Montreal has won only two Cups in the 22 years since Bowman left town; the coach has gone on to win titles in Pittsburgh and Detroit.

"For years, the one constant with the Montreal Canadiens was terrific management, first under Frank Selke [1946-1964] and then Sam Pollock [1964-78]," said sportswriter Red Fisher, who has chronicled the Canadiens in English language dailies in Montreal for more than a half-century. Now former star defenseman Serge Savard was hired to piece things back together after Irving Grundman's ill-fated tour at the helm following Pollock, but Savard was fired in 1994 and the decline became free fall.

"Since then there have been bad trades, bad decisions, bad drafts, tight budgets just plain bad management," Fisher said. "Patrick Roy, Pierre Turgeon, Chris Chelios you can't continue to lose players like that and get nothing in return."

He shook his head, wondering what might be on the horizon with George Gillett of Vail, Colo., needing only NHL approval to become the Canadiens' owner.

"You know," Fisher continued, "it was only three or four years ago when the question even came up about the possibility of missing the playoffs. Hell, I remember one year [1969-70] when we had 92 points, 92 points, and missed the playoffs on [tiebreaking] goal differential. It was mind boggling, even the thought of the Canadiens not going to the playoffs."

How far have the Canadiens slid? Molson announced last June that the team and the brand new arena which bears the company name were for sale. The brewery searched for a Canadian buyer and did not get a single offer. There were two offers: One made and later withdrawn by Jonathan Ledecky, minority owner of the Washington Capitals, according to Molson, and then Gillett's on Christmas Day. Gillett bought 80 percent of the team, itself valued at $191 million by Forbes magazine, and the $200 million arena, for about $165 million total.

Gillett and the Canadiens could be a perfect match. He made a fortune in Colorado real estate, including Vail Mountain; lost everything in bankruptcy; then rebuilt his financial worth through meat packing and more ski holdings. He once owned a piece of the NFL's Miami Dolphins and for 11 years owned the Harlem Globetrotters, claiming a lifetime record of 3,499-1 with the latter.

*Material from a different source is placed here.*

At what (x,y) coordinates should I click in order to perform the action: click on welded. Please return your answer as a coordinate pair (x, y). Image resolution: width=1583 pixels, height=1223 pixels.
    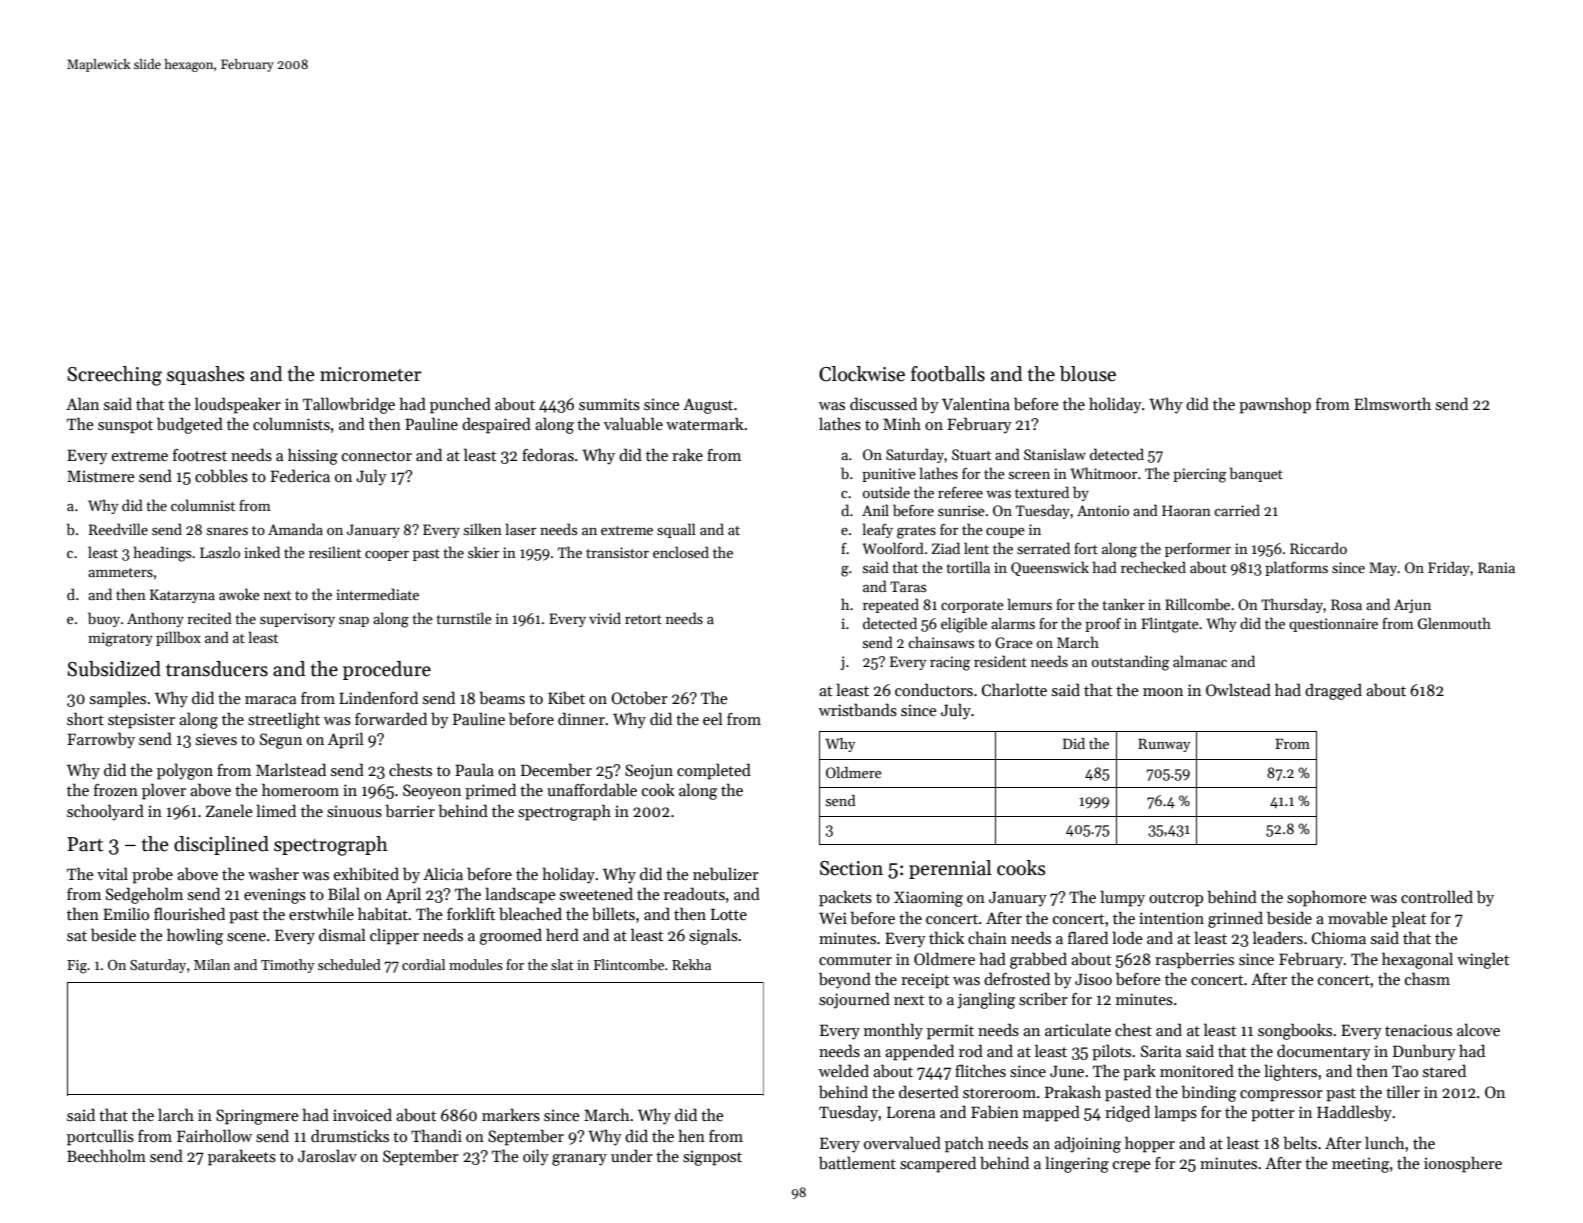
    Looking at the image, I should click on (844, 1070).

But it's not Gillett or the fact that he's not French-Canadian, that worries Montreal fans so much; it's the state of the team and how long it will take to rebuild it.

"I never gave it any thought," Fisher said when asked about foreign ownership. "I thought either the Molson family or some other Canadian family would come through. But I don't think it's such a big deal. The fact the Canadiens are in danger of missing the playoffs for three straight years is a big deal. I never thought that would happen, ever.

"If an American can make it work, fine, I don't have a problem with that. The team will never move the new owner promised that. He said they are the Montreal Canadiens, not some other Canadiens."

So where does the rebuilding start? Not in the big-name free agent market, most observers seem to agree, but in the front office. Gillett should hire an astute hockey person to run the franchise, someone who won't let personal likes or dislikes dictate personnel moves such as the disastrous one that sent Roy, a future Hall of Fame goalie, to Colorado, as well as a host of other mindless decisions. The person should be knowledgeable in drafting or hire the best person available in that area to avoid horrible blunders like when the team passed on Philadelphia Flyers All-Star Simon Gagne in 1998, or a year earlier when Montreal ignored Marian Hossa, now Ottawa's leading scorer.

The Canadiens also should send somebody to spend some time with Caps trainer Greg Smith and team physician Ben Shaffer, who turned a near catastrophic injury situation into one of the league's medical showcases. Montreal had more than 500 man-games lost last season and will surpass 400 tonight with a quarter of the season left.

Meanwhile, much of the Old World charm remains, and the bikers only fight among themselves. The Forum still stands and is worth a visit.